Os cães podem apresentar sinais clínicos como poliúria (aumento do volume de urina), polaquiúria (aumento da frequência urinária) ou estrangúria (eliminação da urina de forma lenta e dolorosa). Pelo contrário, os gatos apresentam sinais clínicos mais inespecíficos tais como perda de peso, inapetência e vómitos.
Em caso de suspeita de ureterolitíase recomendam-se análises sanguíneas e imagiologia (ecografia abdominal, radiografia abdominal e TAC) de forma a avaliar o trato urinário quanto à presença de cálculos ureterais. Geralmente, a dilatação da pélvis renal juntamente com dilatação ureteral secundária a uma lesão obstrutiva visível caracteriza uma imagem diagnóstica de ureterolitíase.
Como se faz a aplicação de um SUB?
O bypass ureteral subcutâneo é colocado no animal sob anestesia geral e através de laparotomia como forma de expor o rim afetado, o ureter e a bexiga. O cateter de nefrostomia é usualmente fixado no polo caudal do rim, enquanto que o cateter de cistostomia é inserido no ápex da bexiga. Ambos os cateteres são conectados a um sistema porta que é posicionado por baixo da pele do animal.
Após a cirurgia de colocação de SUB os animais deverão permanecer hospitalizados entre 3 a 5 dias.
Quais os principais benefícios da aplicação de um SUB em detrimento das outras técnicas cirúrgicas?

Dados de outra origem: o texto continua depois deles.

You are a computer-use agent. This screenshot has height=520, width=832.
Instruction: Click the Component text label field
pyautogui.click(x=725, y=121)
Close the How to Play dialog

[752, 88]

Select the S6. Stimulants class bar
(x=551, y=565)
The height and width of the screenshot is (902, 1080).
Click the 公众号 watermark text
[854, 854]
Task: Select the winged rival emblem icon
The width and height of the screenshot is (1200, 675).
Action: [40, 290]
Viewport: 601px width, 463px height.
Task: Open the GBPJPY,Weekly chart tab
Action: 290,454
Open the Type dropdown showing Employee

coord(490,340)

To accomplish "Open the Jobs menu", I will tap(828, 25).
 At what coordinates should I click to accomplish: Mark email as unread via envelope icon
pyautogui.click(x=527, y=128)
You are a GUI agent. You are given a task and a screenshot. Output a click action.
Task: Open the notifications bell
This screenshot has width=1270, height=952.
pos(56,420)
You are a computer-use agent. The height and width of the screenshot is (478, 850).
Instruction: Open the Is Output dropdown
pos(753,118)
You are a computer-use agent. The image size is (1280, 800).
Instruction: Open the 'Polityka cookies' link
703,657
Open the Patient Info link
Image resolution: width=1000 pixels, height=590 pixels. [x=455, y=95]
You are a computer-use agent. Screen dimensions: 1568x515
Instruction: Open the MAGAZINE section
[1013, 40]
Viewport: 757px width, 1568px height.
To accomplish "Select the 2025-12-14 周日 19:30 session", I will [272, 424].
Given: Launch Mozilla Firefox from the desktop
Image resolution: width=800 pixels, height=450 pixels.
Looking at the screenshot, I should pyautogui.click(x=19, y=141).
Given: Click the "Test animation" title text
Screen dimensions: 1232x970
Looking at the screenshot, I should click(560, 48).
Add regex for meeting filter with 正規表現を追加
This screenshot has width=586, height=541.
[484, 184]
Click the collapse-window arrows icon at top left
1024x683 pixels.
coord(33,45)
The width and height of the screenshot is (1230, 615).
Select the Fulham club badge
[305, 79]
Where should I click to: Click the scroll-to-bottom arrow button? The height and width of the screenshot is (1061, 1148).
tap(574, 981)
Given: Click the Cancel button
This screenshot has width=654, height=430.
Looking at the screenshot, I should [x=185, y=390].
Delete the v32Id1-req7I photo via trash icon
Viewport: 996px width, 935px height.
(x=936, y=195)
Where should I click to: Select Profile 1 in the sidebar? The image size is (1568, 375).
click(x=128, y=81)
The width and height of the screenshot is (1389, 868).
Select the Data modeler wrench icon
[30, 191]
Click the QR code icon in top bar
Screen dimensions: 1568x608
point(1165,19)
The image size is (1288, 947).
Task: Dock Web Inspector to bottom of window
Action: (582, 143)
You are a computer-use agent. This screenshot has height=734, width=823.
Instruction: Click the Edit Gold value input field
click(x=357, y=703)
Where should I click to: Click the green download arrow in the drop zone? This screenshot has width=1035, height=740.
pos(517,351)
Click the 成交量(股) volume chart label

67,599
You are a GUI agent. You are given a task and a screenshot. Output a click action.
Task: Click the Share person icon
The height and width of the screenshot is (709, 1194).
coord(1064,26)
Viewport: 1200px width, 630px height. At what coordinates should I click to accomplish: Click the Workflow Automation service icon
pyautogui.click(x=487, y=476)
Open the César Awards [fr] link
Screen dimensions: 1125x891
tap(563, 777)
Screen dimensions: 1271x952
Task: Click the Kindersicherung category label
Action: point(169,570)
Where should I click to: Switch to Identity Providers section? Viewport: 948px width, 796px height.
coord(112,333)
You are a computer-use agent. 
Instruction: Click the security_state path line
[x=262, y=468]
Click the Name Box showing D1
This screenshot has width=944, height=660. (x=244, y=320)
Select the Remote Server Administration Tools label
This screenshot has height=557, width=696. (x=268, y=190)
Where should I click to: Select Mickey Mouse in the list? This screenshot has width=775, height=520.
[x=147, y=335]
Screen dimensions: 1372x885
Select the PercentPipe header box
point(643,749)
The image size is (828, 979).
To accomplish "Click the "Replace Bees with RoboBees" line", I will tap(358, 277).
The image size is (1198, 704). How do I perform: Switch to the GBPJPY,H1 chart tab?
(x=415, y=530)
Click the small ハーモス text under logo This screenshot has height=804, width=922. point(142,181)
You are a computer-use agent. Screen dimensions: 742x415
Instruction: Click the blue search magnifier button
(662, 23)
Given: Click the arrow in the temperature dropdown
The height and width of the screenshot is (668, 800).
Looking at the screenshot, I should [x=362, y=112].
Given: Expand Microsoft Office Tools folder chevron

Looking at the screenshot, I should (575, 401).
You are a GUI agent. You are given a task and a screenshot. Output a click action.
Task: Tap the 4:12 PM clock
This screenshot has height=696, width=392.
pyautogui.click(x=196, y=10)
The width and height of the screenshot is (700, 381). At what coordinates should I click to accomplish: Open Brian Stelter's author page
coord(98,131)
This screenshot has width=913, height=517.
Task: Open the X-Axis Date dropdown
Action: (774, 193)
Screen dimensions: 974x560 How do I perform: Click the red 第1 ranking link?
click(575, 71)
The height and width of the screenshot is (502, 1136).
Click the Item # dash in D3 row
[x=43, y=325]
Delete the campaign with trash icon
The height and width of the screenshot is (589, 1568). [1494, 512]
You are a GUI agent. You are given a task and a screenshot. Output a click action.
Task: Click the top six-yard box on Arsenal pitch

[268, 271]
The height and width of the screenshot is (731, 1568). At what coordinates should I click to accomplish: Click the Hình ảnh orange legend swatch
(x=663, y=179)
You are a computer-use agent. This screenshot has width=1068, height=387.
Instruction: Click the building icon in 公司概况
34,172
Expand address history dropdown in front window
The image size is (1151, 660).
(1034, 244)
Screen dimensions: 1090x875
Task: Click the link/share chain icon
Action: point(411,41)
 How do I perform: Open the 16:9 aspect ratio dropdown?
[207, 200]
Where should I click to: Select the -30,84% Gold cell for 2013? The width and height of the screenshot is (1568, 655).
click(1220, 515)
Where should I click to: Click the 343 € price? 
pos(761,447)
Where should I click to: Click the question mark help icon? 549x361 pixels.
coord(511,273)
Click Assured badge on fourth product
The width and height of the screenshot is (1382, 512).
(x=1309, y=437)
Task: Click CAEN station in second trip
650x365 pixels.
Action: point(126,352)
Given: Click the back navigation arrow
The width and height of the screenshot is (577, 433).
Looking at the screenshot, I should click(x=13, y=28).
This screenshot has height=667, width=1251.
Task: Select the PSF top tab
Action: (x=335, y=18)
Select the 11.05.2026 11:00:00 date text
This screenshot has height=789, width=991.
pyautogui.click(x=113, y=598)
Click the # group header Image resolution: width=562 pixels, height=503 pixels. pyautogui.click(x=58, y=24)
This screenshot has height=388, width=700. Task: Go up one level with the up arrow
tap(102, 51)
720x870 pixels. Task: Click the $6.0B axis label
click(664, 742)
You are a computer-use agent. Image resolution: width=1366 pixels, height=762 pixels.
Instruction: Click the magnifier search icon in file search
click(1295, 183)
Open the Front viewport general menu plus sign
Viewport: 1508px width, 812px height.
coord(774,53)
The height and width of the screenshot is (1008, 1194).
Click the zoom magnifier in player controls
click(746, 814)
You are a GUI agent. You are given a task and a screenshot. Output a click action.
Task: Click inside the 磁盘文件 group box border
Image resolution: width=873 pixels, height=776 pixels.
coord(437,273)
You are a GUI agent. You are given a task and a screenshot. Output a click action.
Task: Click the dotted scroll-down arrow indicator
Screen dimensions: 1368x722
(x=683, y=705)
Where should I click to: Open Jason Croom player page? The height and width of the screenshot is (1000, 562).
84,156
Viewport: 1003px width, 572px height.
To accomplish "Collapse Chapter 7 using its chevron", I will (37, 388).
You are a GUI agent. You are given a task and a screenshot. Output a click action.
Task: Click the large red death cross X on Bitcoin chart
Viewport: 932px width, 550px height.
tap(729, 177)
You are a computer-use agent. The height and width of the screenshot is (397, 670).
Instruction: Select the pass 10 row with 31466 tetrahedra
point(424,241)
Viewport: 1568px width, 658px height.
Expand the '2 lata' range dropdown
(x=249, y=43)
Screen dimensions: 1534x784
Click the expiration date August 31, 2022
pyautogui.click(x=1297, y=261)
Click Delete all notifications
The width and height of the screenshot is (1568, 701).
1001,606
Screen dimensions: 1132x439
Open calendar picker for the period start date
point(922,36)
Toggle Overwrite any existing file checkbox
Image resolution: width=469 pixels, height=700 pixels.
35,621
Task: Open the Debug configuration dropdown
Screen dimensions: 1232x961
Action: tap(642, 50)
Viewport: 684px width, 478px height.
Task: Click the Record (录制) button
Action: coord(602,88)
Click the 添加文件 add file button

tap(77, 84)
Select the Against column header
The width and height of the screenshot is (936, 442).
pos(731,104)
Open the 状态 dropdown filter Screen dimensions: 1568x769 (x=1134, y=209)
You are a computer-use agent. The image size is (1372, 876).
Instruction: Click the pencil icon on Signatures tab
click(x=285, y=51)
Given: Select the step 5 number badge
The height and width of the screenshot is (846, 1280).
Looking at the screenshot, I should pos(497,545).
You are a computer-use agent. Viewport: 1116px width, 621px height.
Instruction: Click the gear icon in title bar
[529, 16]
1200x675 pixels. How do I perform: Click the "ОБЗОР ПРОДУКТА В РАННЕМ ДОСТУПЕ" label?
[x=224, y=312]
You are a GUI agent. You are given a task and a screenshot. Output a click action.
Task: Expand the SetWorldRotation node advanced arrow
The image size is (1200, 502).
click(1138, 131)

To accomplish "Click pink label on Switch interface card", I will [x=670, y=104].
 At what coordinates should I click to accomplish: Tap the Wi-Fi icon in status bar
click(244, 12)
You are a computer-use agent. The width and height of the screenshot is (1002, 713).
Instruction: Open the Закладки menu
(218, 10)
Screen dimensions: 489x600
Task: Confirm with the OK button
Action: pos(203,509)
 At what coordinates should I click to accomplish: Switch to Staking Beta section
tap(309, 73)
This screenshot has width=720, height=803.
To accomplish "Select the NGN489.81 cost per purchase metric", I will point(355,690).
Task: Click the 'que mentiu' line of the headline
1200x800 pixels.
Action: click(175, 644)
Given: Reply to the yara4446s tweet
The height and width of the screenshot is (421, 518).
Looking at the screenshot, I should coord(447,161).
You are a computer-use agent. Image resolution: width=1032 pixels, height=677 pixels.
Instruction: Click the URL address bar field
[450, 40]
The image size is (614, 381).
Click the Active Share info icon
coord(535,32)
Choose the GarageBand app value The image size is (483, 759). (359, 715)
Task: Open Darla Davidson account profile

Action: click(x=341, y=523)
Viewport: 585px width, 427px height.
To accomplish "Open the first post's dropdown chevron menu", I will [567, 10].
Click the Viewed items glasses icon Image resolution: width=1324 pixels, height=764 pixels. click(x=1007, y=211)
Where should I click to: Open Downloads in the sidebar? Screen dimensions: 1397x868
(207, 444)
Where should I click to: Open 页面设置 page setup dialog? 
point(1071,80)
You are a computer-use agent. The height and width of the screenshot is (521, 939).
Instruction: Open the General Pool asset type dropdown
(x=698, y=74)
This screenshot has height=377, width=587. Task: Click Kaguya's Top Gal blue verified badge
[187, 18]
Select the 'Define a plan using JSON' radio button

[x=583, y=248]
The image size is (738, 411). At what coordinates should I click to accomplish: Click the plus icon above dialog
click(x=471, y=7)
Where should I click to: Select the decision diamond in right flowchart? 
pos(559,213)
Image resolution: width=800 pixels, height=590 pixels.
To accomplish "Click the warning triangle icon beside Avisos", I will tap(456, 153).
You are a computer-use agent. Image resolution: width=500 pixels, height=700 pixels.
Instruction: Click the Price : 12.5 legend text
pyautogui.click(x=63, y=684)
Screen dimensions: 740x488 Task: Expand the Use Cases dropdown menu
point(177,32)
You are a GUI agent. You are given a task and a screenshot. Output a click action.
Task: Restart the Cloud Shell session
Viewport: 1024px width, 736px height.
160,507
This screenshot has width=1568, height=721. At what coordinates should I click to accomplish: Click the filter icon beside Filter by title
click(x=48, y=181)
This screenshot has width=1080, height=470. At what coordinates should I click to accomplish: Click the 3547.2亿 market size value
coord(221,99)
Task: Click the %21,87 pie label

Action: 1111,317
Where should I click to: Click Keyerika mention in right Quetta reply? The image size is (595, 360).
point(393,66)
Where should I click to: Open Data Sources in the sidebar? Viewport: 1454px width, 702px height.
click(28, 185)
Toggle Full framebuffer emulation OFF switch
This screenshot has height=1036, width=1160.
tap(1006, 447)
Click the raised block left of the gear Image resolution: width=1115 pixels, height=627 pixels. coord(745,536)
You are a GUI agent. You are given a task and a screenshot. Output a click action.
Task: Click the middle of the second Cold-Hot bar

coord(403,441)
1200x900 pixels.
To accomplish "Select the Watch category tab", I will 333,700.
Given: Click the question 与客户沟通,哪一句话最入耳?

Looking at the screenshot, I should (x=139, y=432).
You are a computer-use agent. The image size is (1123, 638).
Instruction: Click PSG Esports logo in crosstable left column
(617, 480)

Uma vez que a técnica cirúrgica descrita não envolve a manipulação ureteral, e, tendo em conta o pequeno tamanho dos ureteres dos cães e principalmente dos gatos, torna-se numa técnica de eleição devido à ausência de formação de estenoses no local onde se removeriam os cálculos. Também é a técnica mais indicada em caso de múltiplos cálculos num ou em ambos os ureteres. O risco de perda de urina também é diminuto. Adicionalmente, a cirurgia descrita está associada a taxas de mortalidade bastante reduzidas (rondando os 6%) e a taxas elevadas de sobrevida. Cerca de 90% dos tutores mostraram-se completamente satisfeitos após a realização do procedimento.
Quais as principais complicações associadas à aplicação de um SUB?
As complicações relatadas incluem perdas de urina (3,4%), torção dos cateteres (5%) e oclusão dos mesmos com coágulos sanguíneos (7,5%). A longo prazo pode ocorrer mineralização do dispositivo (25%), sendo que em apenas 13% dos pacientes é necessária uma segunda intervenção cirúrgica com objetivo de desobstruir o bypass ureteral. Em cerca de 21% dos gatos podem desenvolver-se infeções do trato urinário (nos 10 dias seguintes à cirurgia), sendo que em apenas 10 % se desenvolvem infeções crónicas. Também existem relatos de animais que apresentam disúria (micção dolorosa) após a cirurgia (8,2%).
É importante salientar que todas as complicações descritas podem ser evitadas ou minimizadas sempre que o procedimento for realizado por um cirurgião veterinário treinado e com experiência.
Que tipo de monitorização é necessária após a cirurgia de colocação de um SUB?
Recomenda-se que seja feita a lavagem do dispositivo no prazo de um mês após a sua colocação, sendo que as lavagens posteriores deverão ser realizadas a cada 3-6 meses. A lavagem é normalmente feita sem sedação ou anestesia através do sistema porta subcutâneo.
Antes da lavagem é colhida uma amostra de urina de forma a garantir que não existe infeção do trato urinário. Recomendam-se ainda controlos regulares da função renal.